Comme son intitulé l’indique, ce recours deviendra un précédent obligatoire avant l’engagement de la procédure contentieuse.

L’ajout d’une condition supplémentaire est toujours une source de complexification et de difficultés ( par exemple, Conseil d’Etat 16 juin 2021, l’arrêt).

  • Le RAPO parce qu’il n’est qu’un réexamen de la position de l’administration (ici l’INPI par son Directeur), n’est en rien comparable avec un recours devant les chambres de recours de l’OEB et de l’EUIPO dont les décisions reposent sur un principe d’indépendance

A la 1ère question du document de l’INPI, la mise en œuvre du RAPO est précisée :

Dans la nouvelle procédure envisagée, le recours serait traité par une entité de l’INPI distincte de l’entité ayant émis la décision contestée. La mise en place d’une telle procédure, soit une séparation stricte entre l’instance ayant émis la décision contestée et l’instance en charge du recours, vous paraît-elle utile ?

Une  séparation stricte n’a rien à voir avec le critère de l’indépendance attendue aujourd’hui.

Par exemple, pour les Chambres de recours à l’OEB, ce principe est inscrit dans  la Convention.

Article 23
Indépendance des membres des chambres

(1)

Les membres de la Grande Chambre de recours et des chambres de recours sont nommés pour une période de cinq ans et ne peuvent être relevés de leurs fonctions pendant cette période, sauf pour motifs graves et si le Conseil d’administration, sur proposition de la Grande Chambre de recours, prend une décision à cet effet.
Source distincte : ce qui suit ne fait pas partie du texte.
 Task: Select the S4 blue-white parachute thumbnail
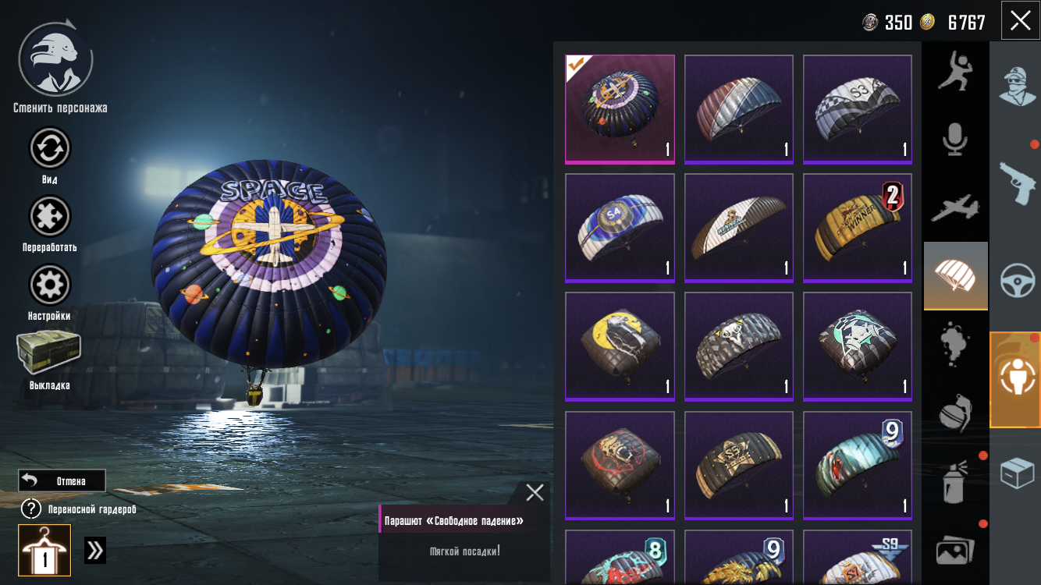point(620,228)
Nonobstant les dispositions de la première phrase, le mandat des membres des chambres de recours prend fin en cas de démission ou de mise à la retraite conformément au statut des fonctionnaires de l’Office européen des brevets.

(2)

Les membres des chambres ne peuvent être membres de la section de dépôt, des divisions d’examen, des divisions d’opposition ou de la division juridique.

(3)

Dans leurs décisions, les membres des chambres ne sont liés par aucune instruction et ne doivent se conformer qu’aux seules dispositions de la présente convention.

(4)

Les règlements de procédure des chambres de recours et de la Grande Chambre de recours sont arrêtés conformément au règlement d’exécution. Ils sont soumis à l’approbation du Conseil d’administration.

A l’EUIPO, de nombreux articles des règlements définissent le contenu du principe d’indépendance

Au règlement 2017/1001:

– le principe de légalité des recours est posé aux articles 160 à 164,

– et l’article 166 comporte de nombreuses dispositions dont notamment:

Article 166

Indépendance des membres des chambres de recours

  1. Le président des chambres de recours et le président de chaque chambre sont nommés pour une période de cinq ans, conformément à la procédure prévue à l’article 158 pour la nomination du directeur exécutif. Ils ne sont pas démis de leurs fonctions pendant la période de leur mandat sauf pour motifs graves et si la Cour de justice, saisie par l’institution qui les a nommés, prend une décision en ce sens.